The entire training process for the language models we’ve discussed so far has been based on a single, simple objective: Next-Token Prediction. In the standard approach, we give the model a sequence of input tokens. These tokens are processed through a series of Transformer blocks (the “Shared Transformer Trunk”), and for each input token, the model’s goal is to predict the single token that immediately follows it.

Figure 5.2 The standard single-token prediction process. For a given sequence of input tokens, the model predicts only the single immediate next token for each position.

As shown in figure 5.2, for an input like “Artificial Intelligence is,” the model processes these three tokens. For the token “is,” its primary training goal is to predict the single next token, “transforming.” While it also makes predictions for the other tokens (e.g., predicting “Intelligence” after “Artificial”), the learning signal at each position is focused on a horizon of just one step into the future.

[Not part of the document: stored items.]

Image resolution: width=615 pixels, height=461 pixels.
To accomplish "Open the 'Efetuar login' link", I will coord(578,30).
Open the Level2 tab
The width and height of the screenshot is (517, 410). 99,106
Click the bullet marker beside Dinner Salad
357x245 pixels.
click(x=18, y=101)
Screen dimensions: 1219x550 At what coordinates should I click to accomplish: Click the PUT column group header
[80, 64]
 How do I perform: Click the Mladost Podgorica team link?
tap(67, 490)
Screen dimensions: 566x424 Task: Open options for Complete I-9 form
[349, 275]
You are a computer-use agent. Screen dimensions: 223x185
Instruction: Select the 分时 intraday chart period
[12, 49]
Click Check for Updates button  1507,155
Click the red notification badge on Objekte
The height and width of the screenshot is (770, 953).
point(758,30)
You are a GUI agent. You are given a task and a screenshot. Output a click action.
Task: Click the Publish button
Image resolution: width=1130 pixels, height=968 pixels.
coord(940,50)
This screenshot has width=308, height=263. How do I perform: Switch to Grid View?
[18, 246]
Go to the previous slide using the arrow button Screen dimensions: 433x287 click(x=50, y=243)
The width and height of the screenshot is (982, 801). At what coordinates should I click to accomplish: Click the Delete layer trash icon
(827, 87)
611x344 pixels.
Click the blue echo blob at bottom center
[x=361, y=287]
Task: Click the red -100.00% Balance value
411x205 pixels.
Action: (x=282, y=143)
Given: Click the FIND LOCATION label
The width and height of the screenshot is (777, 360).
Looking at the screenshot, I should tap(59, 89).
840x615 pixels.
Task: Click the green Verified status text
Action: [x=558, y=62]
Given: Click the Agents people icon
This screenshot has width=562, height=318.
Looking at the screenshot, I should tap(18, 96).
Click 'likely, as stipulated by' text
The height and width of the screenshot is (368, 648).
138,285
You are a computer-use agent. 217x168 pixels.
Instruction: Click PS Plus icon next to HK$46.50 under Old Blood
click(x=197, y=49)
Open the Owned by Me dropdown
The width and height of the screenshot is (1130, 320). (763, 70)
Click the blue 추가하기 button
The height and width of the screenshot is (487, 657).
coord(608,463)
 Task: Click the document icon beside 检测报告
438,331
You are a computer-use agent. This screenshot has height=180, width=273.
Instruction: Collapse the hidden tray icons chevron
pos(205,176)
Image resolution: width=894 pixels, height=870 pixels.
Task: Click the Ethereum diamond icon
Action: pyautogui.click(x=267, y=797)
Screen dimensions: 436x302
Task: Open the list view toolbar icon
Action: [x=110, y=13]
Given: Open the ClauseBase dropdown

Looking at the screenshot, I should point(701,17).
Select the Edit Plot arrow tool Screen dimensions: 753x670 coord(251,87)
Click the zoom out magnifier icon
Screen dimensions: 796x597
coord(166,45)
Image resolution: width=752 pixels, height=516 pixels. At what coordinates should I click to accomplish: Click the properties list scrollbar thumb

Multi-Token Prediction, as the name suggests, changes this fundamental objective. Instead of predicting only the single next token, the model is trained to predict multiple future tokens at once.

Figure 5.3 The Multi-Token Prediction (MTP) process. For a given sequence of input tokens, the model is trained to predict multiple future tokens simultaneously from each position. For example, from the input token “is,” it might predict the sequence “transforming,” “the,” “world.”

As illustrated in figure 5.3, when the model processes the input “Artificial Intelligence is,” it makes predictions from each token. In the standard single-token approach (figure 5.2), the primary goal for the token “is” would be to predict only the next token, “transforming.”

With MTP, the task is expanded. From the position of the token “is,” the model is now tasked with predicting a whole sequence of future tokens: “transforming,” “the,” and “world.” The loss is then calculated based on how well it predicted this entire future sequence from that position.

This seemingly simple change from predicting one token to predicting many has profound implications for the model’s training process and its final capabilities. It was not invented by DeepSeek but was explored in a paper from Meta AI researchers titled “Better and faster large language models via multi-token prediction.” (https://arxiv.org/pdf/2404.19737) DeepSeek took this powerful idea and integrated it with their own unique architectural innovations.